Brooks is the kind of city that draws trouble because it makes itself too important to ignore. If you need information, repairs, rare parts, captured beasts, doctored route records, black-market implants, missing people, or access to the wider Badlands road network, sooner or later your path bends toward its gates. The city is useful, wealthy by regional standards, and filled with factions that would rather hire outsiders than openly embarrass one another. That alone makes it an adventuring hub. In Brooks, there is always a convoy to guard, a record to steal, a camp to investigate, a DynoCyber to retrieve, a dissident to smuggle out, or a public problem that the authorities would prefer solved quietly.

It is also a city built on the promise that everything can be sorted, corrected, and assigned a proper place. That promise creates endless cracks for stories. Adventurers can get caught between the Processor-Governor’s need for order, the Keeper’s appetite for throughput, the Mother’s quiet indoctrination machine, the Chief Whitehat’s polished manipulations, and the Marshal’s pitiless sense of route optimization.

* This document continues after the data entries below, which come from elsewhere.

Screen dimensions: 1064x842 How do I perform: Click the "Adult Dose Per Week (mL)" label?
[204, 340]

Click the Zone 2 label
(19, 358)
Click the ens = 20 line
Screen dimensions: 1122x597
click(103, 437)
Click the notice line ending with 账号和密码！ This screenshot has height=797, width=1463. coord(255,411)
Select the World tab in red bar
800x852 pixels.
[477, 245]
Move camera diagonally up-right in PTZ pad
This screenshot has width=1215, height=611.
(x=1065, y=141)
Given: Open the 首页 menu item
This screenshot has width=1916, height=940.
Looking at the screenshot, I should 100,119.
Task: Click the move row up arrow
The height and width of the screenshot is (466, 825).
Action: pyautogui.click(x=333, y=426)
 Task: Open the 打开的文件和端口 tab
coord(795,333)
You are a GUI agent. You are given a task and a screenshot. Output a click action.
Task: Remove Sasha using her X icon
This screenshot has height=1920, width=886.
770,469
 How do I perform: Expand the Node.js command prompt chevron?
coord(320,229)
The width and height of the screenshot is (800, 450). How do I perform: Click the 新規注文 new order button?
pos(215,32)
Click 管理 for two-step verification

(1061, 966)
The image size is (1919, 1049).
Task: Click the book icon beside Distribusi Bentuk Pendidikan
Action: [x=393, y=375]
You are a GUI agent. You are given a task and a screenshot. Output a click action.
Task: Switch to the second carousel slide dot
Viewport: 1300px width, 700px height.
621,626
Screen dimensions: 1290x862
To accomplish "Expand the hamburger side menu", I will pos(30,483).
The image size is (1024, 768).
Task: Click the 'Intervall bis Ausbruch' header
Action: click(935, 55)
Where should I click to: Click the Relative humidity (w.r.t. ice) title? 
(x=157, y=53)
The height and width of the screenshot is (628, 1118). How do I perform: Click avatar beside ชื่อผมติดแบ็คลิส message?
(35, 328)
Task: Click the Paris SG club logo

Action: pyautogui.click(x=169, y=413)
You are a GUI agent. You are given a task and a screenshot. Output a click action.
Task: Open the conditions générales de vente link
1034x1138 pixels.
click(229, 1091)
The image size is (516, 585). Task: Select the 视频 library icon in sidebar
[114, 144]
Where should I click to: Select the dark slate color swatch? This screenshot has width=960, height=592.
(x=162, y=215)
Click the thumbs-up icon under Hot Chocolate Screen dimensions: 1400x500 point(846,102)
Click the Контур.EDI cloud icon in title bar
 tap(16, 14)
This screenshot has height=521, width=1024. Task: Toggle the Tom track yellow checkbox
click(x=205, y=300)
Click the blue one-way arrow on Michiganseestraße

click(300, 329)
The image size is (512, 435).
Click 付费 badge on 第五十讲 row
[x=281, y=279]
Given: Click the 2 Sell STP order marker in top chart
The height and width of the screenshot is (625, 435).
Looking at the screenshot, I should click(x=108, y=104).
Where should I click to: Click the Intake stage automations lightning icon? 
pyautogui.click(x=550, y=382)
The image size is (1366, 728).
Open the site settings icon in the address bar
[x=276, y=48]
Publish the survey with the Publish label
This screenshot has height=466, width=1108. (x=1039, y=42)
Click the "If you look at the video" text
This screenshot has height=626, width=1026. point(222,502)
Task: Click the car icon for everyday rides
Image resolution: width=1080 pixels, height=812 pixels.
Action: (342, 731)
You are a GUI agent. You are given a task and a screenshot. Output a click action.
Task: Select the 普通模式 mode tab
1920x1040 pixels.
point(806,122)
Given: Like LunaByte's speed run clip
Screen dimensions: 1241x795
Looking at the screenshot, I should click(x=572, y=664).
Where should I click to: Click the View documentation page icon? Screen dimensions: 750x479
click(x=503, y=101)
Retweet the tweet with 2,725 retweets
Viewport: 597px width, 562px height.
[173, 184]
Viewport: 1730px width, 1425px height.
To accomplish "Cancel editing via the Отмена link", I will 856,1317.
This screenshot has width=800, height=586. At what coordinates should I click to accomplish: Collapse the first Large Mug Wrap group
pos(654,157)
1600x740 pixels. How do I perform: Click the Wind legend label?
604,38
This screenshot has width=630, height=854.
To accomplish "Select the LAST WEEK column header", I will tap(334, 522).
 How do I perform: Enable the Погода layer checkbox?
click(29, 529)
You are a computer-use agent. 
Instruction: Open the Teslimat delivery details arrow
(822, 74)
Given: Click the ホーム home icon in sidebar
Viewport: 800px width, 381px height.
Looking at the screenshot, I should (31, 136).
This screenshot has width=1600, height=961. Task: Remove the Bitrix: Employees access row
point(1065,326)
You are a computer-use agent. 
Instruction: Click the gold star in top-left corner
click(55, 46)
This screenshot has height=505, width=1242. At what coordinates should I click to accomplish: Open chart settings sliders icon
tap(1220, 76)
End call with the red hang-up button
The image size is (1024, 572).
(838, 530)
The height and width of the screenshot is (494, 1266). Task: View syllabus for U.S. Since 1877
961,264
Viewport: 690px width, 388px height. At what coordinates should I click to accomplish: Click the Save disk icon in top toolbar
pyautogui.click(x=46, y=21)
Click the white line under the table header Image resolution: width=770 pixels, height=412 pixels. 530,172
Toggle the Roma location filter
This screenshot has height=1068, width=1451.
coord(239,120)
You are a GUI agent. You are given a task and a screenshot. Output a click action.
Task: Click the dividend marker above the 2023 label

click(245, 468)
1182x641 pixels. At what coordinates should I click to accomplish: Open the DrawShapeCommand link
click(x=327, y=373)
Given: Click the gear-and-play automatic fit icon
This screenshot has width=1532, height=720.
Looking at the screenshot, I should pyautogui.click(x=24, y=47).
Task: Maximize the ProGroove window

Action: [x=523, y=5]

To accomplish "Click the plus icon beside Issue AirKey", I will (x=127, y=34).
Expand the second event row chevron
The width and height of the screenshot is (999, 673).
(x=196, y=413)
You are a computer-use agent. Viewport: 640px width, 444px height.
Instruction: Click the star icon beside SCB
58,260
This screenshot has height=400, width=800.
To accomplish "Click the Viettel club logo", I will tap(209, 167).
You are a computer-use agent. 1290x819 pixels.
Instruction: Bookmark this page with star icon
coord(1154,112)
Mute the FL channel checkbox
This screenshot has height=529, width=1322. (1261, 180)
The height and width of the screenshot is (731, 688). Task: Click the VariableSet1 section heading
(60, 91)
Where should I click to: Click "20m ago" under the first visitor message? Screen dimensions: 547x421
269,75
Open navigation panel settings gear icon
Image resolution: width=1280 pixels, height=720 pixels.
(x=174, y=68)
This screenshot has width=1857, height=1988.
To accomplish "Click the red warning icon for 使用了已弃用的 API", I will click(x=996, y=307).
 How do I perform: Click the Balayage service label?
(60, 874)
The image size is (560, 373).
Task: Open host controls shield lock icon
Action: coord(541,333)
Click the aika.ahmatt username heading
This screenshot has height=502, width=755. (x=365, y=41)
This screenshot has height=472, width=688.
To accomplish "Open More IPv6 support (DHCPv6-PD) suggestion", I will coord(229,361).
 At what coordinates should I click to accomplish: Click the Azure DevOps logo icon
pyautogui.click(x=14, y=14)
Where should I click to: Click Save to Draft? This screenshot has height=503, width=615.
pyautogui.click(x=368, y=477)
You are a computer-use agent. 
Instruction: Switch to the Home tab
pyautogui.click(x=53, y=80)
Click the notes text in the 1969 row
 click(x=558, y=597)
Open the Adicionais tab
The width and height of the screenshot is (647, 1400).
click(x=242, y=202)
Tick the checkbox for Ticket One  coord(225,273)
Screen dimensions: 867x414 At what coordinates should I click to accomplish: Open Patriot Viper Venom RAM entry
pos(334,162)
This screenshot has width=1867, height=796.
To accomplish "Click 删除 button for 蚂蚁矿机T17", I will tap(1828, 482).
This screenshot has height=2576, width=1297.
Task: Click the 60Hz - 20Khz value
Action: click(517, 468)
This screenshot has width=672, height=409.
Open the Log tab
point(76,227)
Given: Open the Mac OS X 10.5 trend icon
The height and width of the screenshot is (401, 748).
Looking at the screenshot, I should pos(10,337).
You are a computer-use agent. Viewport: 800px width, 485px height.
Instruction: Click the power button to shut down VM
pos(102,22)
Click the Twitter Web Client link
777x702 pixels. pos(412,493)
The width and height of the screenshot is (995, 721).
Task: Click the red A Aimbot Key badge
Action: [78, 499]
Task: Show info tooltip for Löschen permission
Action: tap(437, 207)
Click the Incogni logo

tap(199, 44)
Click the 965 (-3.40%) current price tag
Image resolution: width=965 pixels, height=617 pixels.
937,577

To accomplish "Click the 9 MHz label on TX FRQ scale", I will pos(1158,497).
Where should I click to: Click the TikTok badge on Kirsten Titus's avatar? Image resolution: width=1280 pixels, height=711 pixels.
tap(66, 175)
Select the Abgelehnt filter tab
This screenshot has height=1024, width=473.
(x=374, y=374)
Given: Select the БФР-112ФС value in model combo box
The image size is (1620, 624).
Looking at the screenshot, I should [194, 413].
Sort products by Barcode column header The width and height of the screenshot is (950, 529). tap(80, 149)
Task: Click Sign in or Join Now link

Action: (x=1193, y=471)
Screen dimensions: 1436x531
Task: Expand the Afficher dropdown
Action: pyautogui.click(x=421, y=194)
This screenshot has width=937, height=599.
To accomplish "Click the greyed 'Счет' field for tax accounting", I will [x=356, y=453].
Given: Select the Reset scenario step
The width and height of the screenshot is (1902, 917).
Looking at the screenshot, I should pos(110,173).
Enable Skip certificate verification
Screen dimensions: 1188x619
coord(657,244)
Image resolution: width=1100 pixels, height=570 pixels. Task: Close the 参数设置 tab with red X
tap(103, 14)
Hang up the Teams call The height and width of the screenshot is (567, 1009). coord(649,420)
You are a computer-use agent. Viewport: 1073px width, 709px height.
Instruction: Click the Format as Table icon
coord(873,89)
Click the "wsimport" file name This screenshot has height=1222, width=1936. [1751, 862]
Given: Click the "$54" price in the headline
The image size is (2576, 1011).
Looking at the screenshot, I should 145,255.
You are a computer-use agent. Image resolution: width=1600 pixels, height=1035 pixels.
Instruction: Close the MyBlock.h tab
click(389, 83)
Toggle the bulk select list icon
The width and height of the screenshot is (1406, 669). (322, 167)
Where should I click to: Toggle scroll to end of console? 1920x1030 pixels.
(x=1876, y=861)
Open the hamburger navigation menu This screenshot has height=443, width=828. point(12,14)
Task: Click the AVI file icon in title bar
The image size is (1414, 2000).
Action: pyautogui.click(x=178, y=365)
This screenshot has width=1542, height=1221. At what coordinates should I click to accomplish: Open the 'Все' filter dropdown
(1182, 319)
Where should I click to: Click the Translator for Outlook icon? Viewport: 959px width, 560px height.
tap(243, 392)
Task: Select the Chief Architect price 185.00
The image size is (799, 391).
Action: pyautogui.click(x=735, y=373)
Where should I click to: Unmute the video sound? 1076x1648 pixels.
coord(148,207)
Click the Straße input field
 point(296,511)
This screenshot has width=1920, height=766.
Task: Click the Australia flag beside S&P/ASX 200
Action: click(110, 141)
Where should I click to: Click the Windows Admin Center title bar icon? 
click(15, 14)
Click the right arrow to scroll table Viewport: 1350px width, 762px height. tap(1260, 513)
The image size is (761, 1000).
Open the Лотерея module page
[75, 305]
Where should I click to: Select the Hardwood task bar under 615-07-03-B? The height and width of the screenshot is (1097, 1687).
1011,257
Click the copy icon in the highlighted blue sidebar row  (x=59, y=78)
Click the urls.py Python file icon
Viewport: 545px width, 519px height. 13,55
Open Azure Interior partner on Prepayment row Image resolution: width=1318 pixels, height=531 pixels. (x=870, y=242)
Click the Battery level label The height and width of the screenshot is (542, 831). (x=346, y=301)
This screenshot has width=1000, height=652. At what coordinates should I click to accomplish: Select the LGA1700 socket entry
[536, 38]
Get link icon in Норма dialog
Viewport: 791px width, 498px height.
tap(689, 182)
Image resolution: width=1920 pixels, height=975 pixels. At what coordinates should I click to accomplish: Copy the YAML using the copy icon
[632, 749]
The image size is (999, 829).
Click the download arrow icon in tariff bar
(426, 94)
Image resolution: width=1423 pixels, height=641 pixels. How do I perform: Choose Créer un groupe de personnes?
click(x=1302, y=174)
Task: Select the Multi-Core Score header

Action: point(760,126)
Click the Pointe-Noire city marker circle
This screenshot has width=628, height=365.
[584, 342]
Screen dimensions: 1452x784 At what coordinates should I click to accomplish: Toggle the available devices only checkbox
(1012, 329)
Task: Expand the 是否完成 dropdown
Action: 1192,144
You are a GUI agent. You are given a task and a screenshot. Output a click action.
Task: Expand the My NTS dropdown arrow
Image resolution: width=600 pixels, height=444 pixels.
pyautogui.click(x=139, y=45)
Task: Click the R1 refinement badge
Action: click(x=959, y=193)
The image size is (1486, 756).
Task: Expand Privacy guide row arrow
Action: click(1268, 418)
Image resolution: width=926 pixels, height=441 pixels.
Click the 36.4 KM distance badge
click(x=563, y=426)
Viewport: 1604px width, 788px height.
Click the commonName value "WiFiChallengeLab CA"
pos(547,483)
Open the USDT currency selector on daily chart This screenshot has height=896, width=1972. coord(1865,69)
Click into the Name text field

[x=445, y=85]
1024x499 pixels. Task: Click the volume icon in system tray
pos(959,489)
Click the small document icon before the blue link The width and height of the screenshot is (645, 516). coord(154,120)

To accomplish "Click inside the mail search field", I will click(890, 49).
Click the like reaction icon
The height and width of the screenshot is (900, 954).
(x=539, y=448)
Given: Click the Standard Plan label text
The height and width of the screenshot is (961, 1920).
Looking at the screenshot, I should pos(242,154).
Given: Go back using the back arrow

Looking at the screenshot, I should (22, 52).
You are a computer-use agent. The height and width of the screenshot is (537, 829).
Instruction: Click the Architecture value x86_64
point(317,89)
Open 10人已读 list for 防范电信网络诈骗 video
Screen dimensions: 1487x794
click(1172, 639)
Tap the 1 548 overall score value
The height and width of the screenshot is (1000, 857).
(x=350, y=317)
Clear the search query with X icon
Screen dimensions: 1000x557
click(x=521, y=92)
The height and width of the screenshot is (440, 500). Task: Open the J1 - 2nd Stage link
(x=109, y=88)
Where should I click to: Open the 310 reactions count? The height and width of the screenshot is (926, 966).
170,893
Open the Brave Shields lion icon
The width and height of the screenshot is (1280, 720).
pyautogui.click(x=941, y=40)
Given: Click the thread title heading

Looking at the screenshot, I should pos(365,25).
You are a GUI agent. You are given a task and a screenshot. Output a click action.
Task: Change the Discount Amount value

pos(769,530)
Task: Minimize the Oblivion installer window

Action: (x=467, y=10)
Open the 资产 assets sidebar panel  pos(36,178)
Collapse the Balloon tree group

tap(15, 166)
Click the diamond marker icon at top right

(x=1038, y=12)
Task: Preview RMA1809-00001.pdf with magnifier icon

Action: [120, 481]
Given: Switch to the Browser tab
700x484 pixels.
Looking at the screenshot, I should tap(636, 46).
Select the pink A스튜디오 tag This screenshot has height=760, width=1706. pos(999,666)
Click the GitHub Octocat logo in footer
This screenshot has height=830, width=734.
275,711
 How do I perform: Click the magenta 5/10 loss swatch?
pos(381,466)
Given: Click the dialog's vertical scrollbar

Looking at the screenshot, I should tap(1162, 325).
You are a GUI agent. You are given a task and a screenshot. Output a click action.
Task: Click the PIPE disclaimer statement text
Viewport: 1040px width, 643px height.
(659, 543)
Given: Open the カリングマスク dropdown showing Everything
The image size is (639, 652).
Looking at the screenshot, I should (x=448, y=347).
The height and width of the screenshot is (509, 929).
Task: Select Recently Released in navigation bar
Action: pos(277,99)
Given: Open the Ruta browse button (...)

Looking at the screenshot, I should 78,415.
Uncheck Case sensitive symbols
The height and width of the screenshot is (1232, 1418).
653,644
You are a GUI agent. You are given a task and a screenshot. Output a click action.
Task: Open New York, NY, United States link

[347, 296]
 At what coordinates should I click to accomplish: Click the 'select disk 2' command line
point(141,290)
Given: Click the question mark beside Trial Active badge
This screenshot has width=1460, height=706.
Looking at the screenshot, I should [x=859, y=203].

Some visitors come to Brooks for trade and stay because they owe favors. Some come searching for a missing relative, a lost route, or evidence of old crimes buried under civic myth. Others come because something broken in the Badlands always seems to lead back here eventually. Brooks offers all the benefits of civilization—walls, markets, repairs, food, roads, influence—at the cost of constant proximity to power. For adventurers, that is exactly what makes it dangerous, useful, and impossible to resist.

Adventure Hooks

  • The Wrong Gate: A friendly caravan is routed into a quarantine lane and vanishes into the Long Pens without explanation. To get them back, the party must navigate intake bureaucracy, falsified records, and the possibility that someone in Brooks wanted those travelers diverted on purpose.
  • The Redline Survivor: Something that should have been recycled escapes the Redline Works and begins killing selectively in the city. The authorities want it destroyed immediately, but the creature may know who put it on the line and why.
  • Camp Season: A child from a trusted family returns from Sanctuary formation changed in ways no one can explain, and three others never come home at all. Investigating the camp means dealing with the Mother of Sanctuary Formation on ground she controls completely.
  • Route Correction: The Marshal of Roads and Gates declares an old neighborhood or outlying settlement to be an obstruction and schedules demolition under sacred authority. The party can help with the evacuation, sabotage the order, or uncover why the route suddenly became urgent.
  • Ghosts in the Heritage Node: Unedited records hidden beneath the Node District suggest that Brooks’ official rise to power was built on erased families, false doctrine, or a forgotten atrocity linked to Red Coulee. Retrieving the truth is one thing; surviving what it does to the city is another.
  • The Whitehat’s Favor: The Chief Whitehat offers the party an easy job recovering stolen data, but the missing cache includes more than route codes and system maps. Whoever holds it may be able to prove that one of Brooks’ ruling offices has been quietly rewritten from the inside.

Closing Sting

In the Terrorsaur Badlands, there are towns that endure, towns that hide, and towns that pray the road passes them by. Brooks does none of those things. Brooks opens its gates, marks the route, and waits for the world to arrive in need of something only it can provide.